Targeted Atp1a2 knockdown by antisense oligonucleotides leads to reduced SOD1 aggregation and accelerated disease progression in the SOD1*G93A mouse model of ALS

Background Amyotrophic lateral sclerosis (ALS) is a progressive motor neuron disease affecting the cortex, brainstem and spinal cord. In familial and sporadic ALS, the levels of a complex of α2‐Na + /K + ‐ATPase (encoded by the Atp1a2 gene) and α‐adducin are increased in the spinal cord. In the SOD1*G93A mouse model of ALS, upregulation of this complex is specifically observed in astrocytes and Atp1a2 +/‐ SOD1*G93A mice show increased mobility and lifespan than Atp1a2 +/+ littermate controls. Further, RNAi‐mediated knockdown of Atp1a2 in SOD1*G93A primary mouse astrocytes prevents cell death and dendrite degeneration in co‐cultured motor neurons.
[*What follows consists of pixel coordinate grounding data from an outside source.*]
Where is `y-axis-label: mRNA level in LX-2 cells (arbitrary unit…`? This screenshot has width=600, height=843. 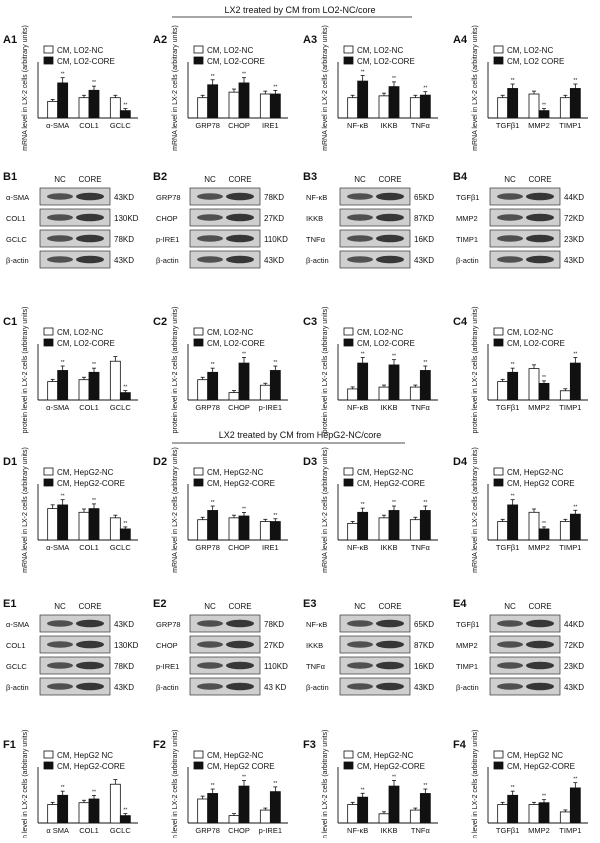
y-axis-label: mRNA level in LX-2 cells (arbitrary unit… is located at coordinates (326, 88).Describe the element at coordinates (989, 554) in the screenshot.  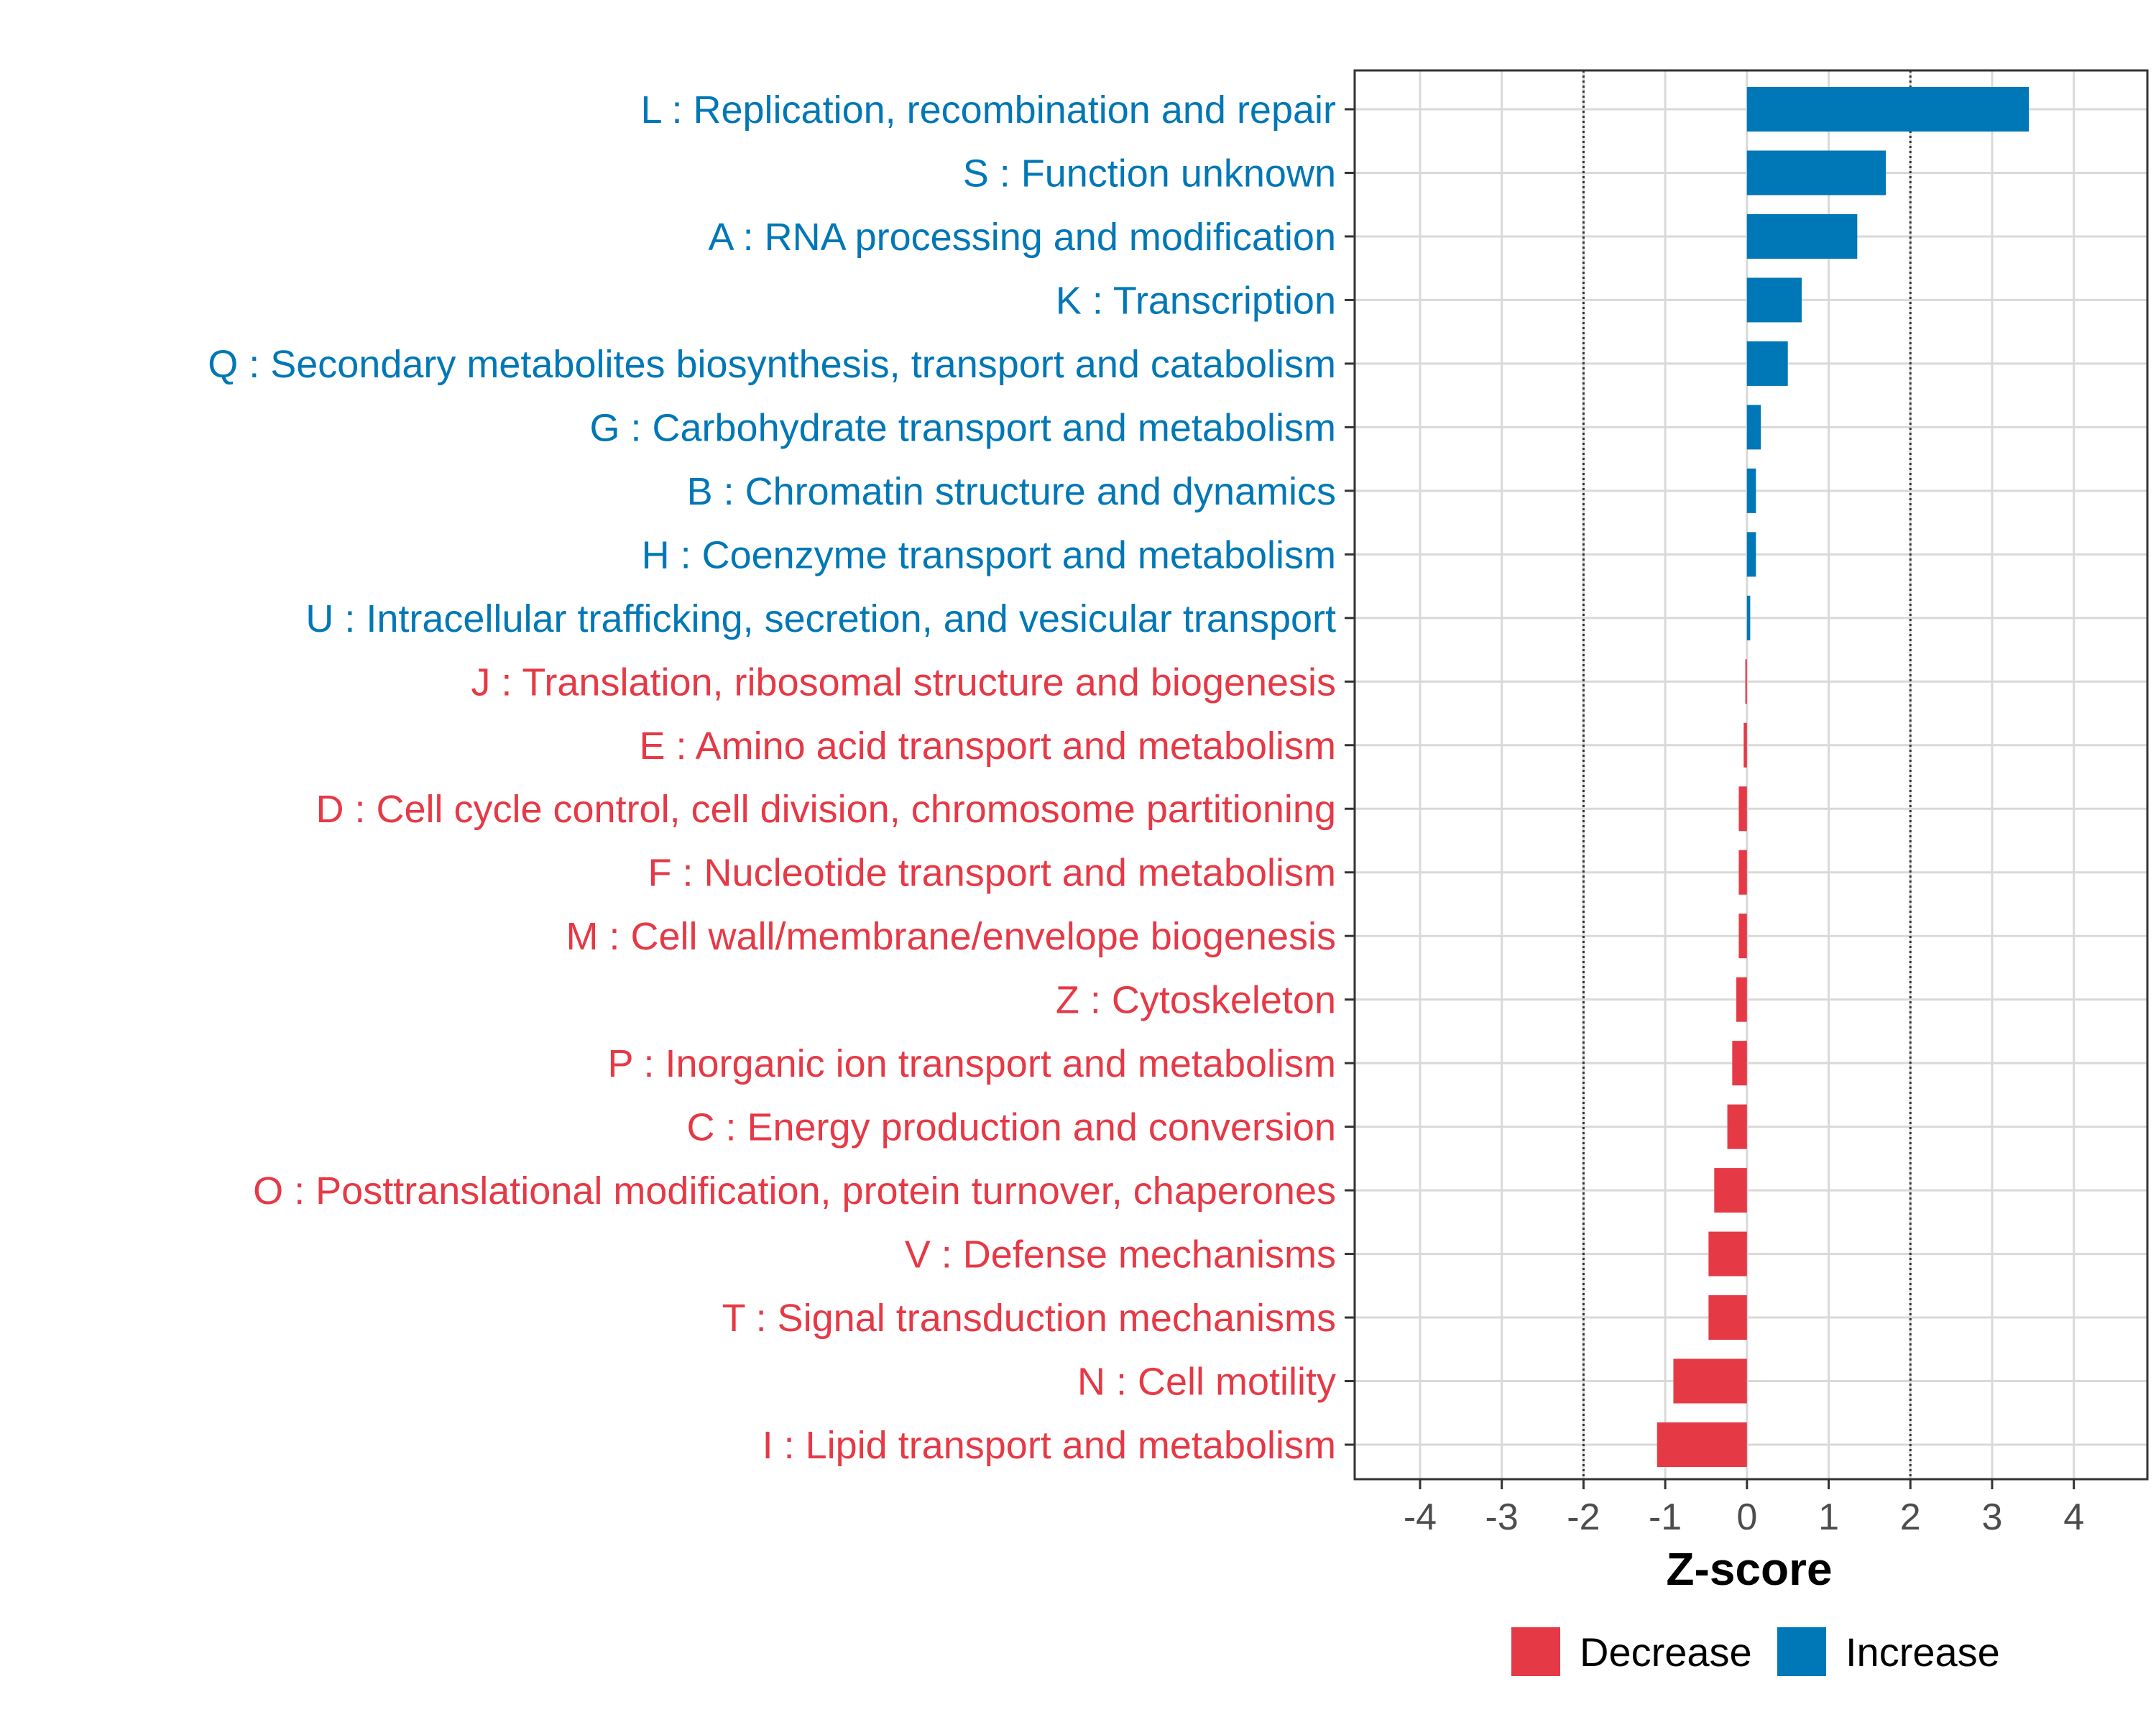
I see `y-label-7: H : Coenzyme transport and metabolism` at that location.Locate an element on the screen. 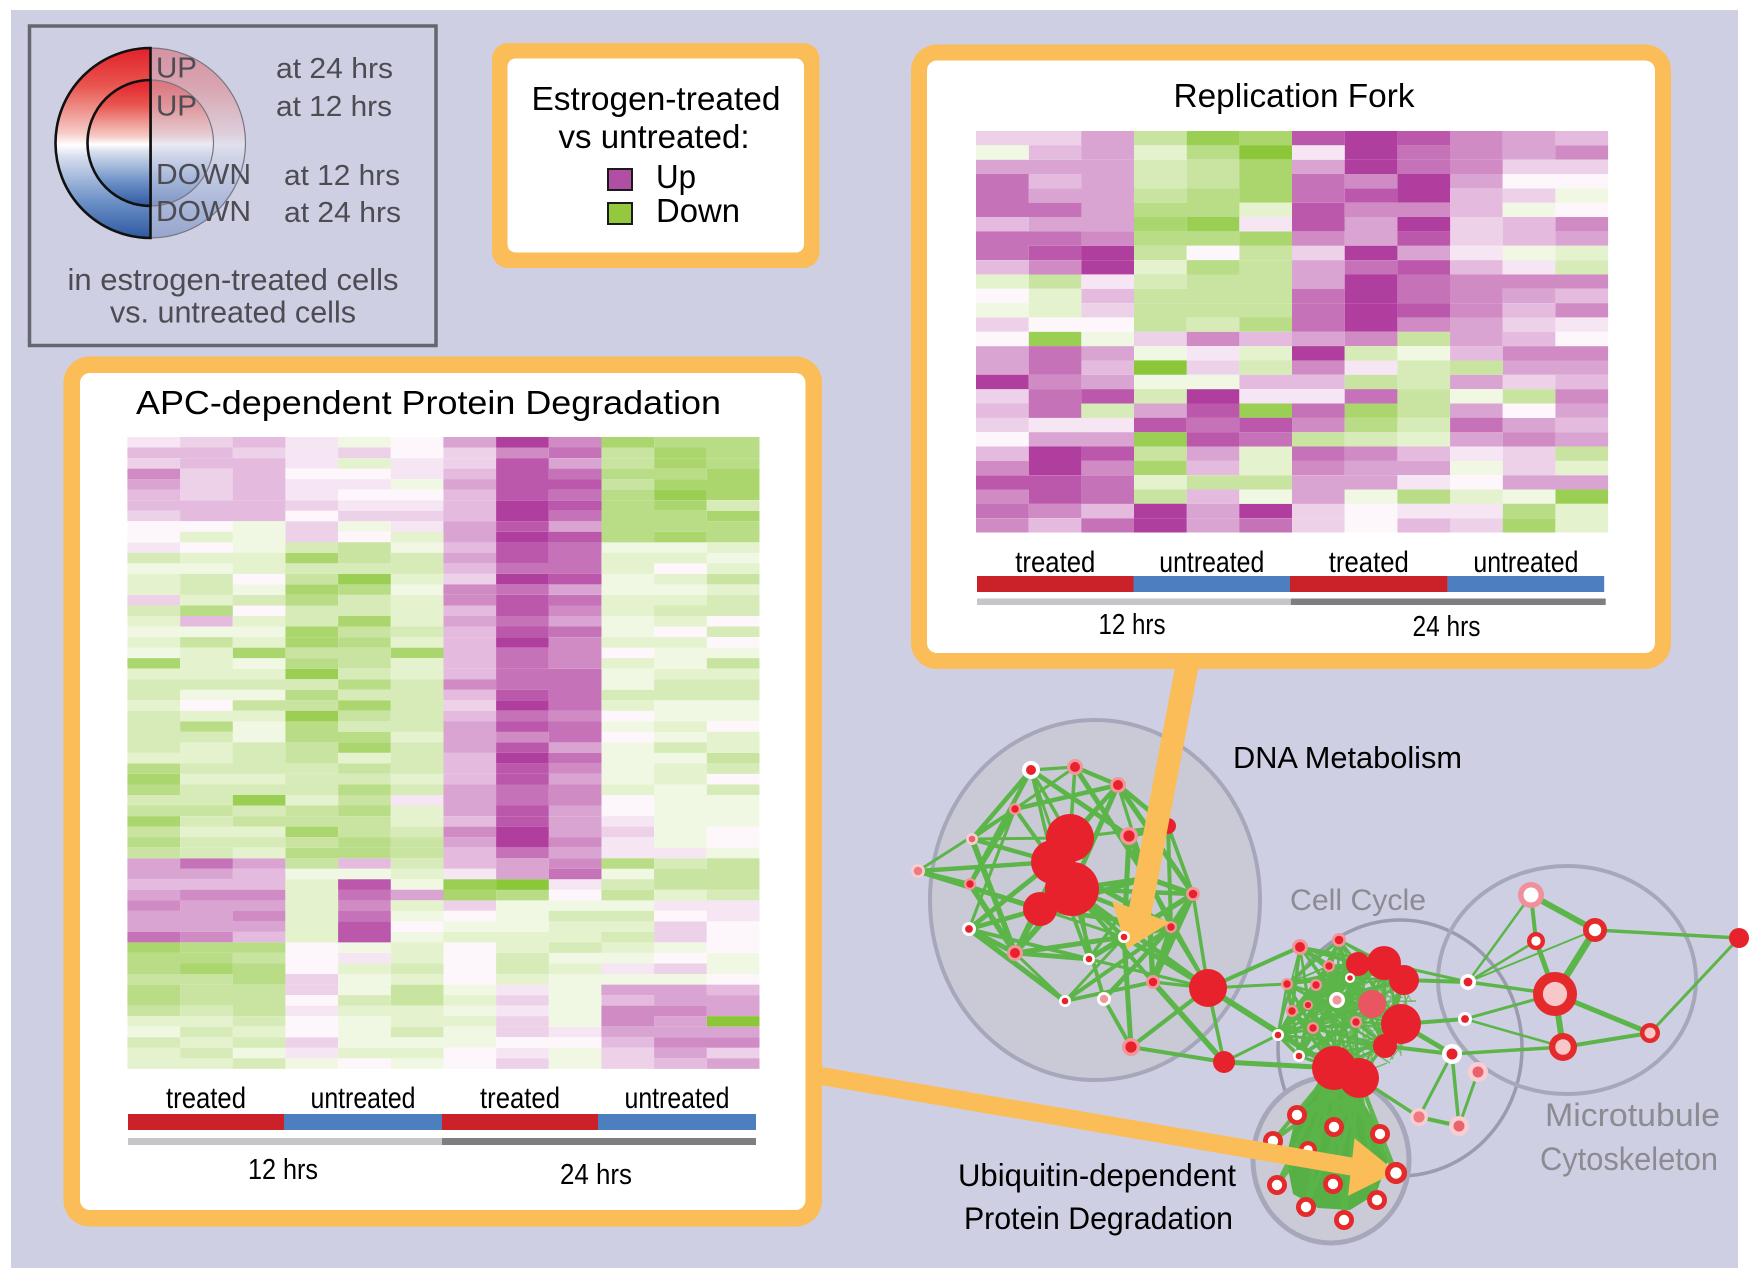 The image size is (1750, 1279). svg-text: Protein Degradation is located at coordinates (1098, 1218).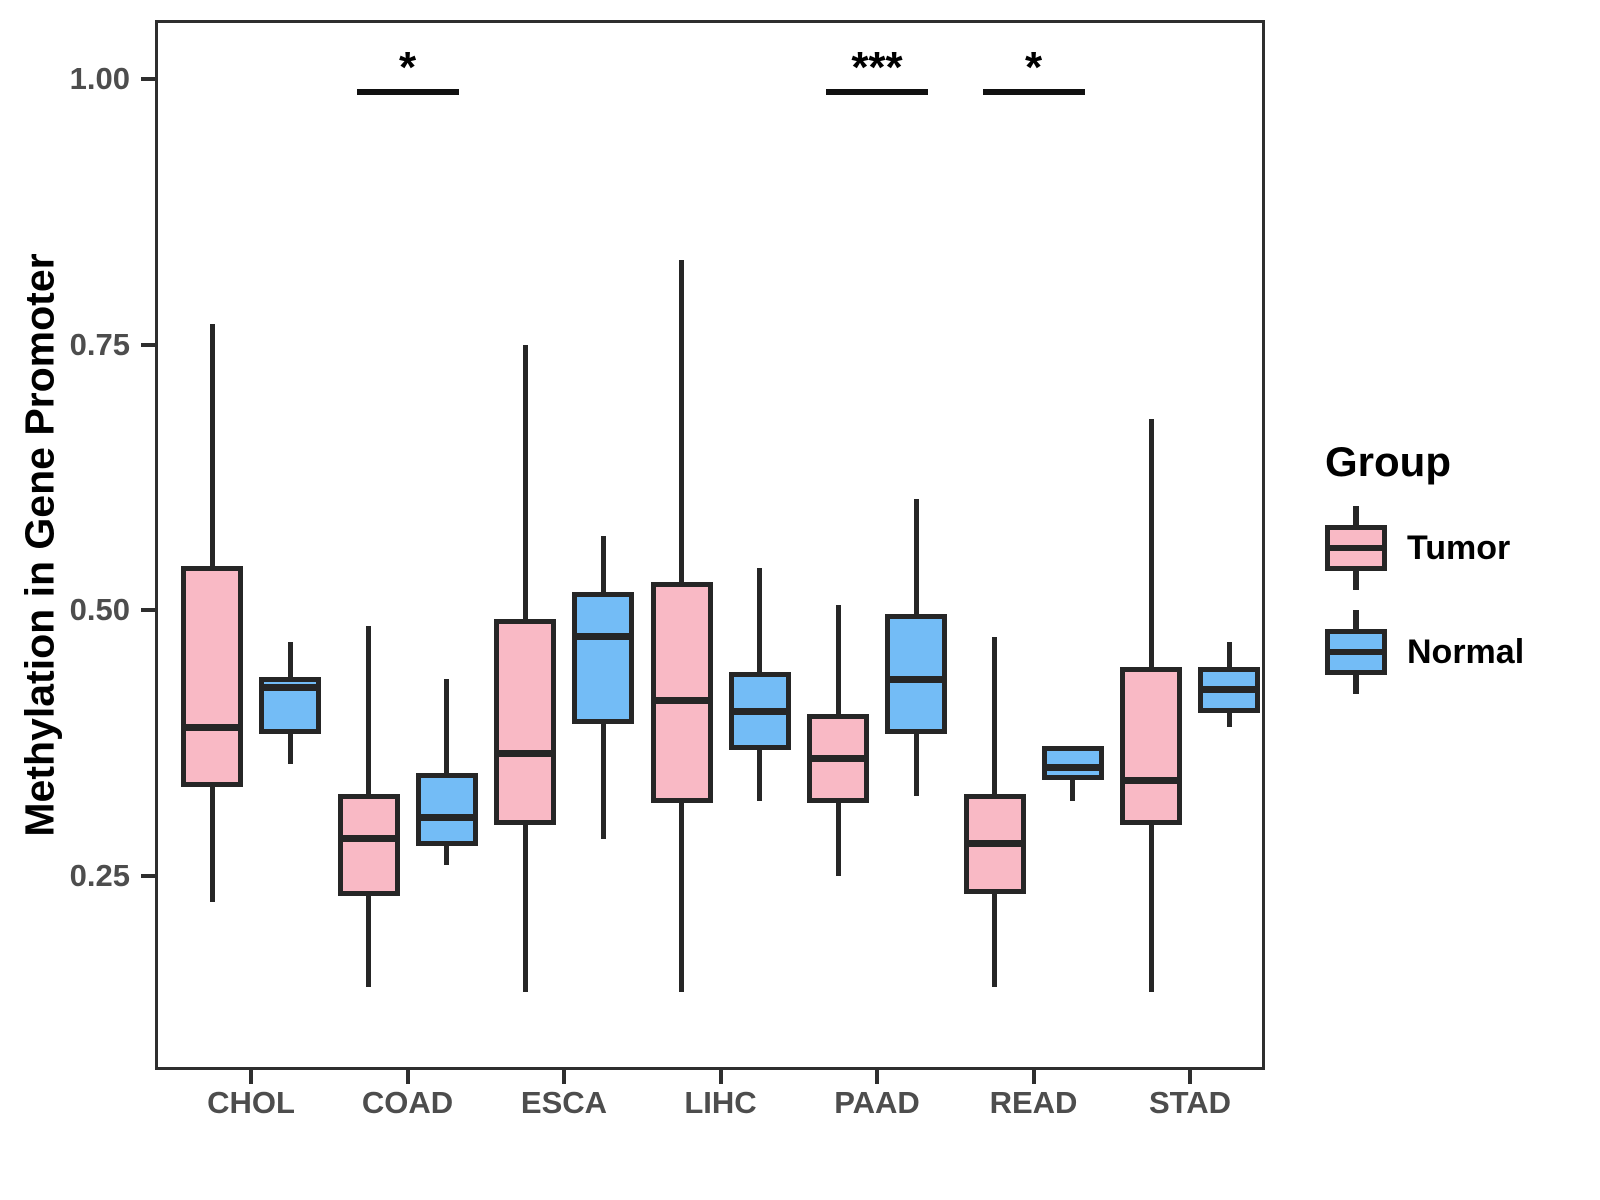 This screenshot has height=1200, width=1600. I want to click on legend-glyph-tumor-boxplot-icon, so click(1356, 548).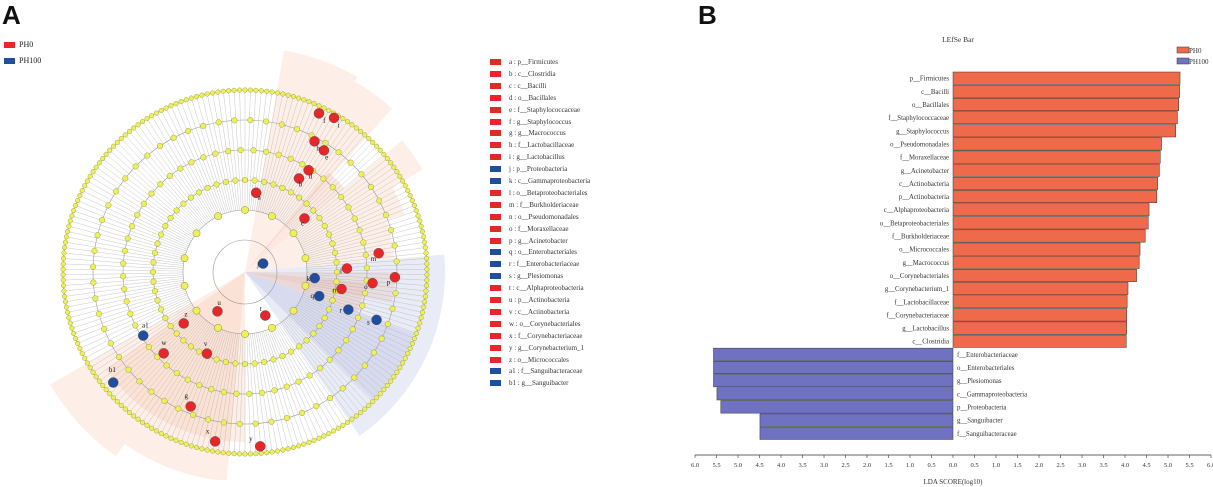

These findings suggest that Atp1a2 might represent a therapeutic target in ALS. Antisense oligonucleotides (ASOs) have emerged as a safe and effective method to modify gene expression in animal models and in the clinic. Method Here we characterize the suitability of Atp1a2 knockdown using ASOs as a means to attenuate astrocyte‐mediated neurotoxicity in SOD1*G93A mice. Two lead ASOs targeting the 3’‐UTR of Atp1a2 and reducing Atp1a2 expression by 50‐70% were identified. These two ASOs were then tested in vivo to determine their impact on disease progression and survival in SOD1*G93A mice. Result Atp1a2 ASOs led to efficient Atp1a2 knockdown and significantly reduced SOD1 aggregation in vivo . However, Atp1a2 ASO‐treated mice exhibited significantly earlier disease onset and shorter lifespan than animals receiving control ASOs. Conclusion Together, these results demonstrate a decoupling of SOD1 aggregation and disease course, thereby, suggesting that reducing Atp1a2 expression in adulthood may not have the same beneficial effects of gene knockout at birth in SOD1*G93A mice. Additional studies are required to understand the divergence of these effects and the efficacy of Atp1a2 as a therapeutic target in ALS.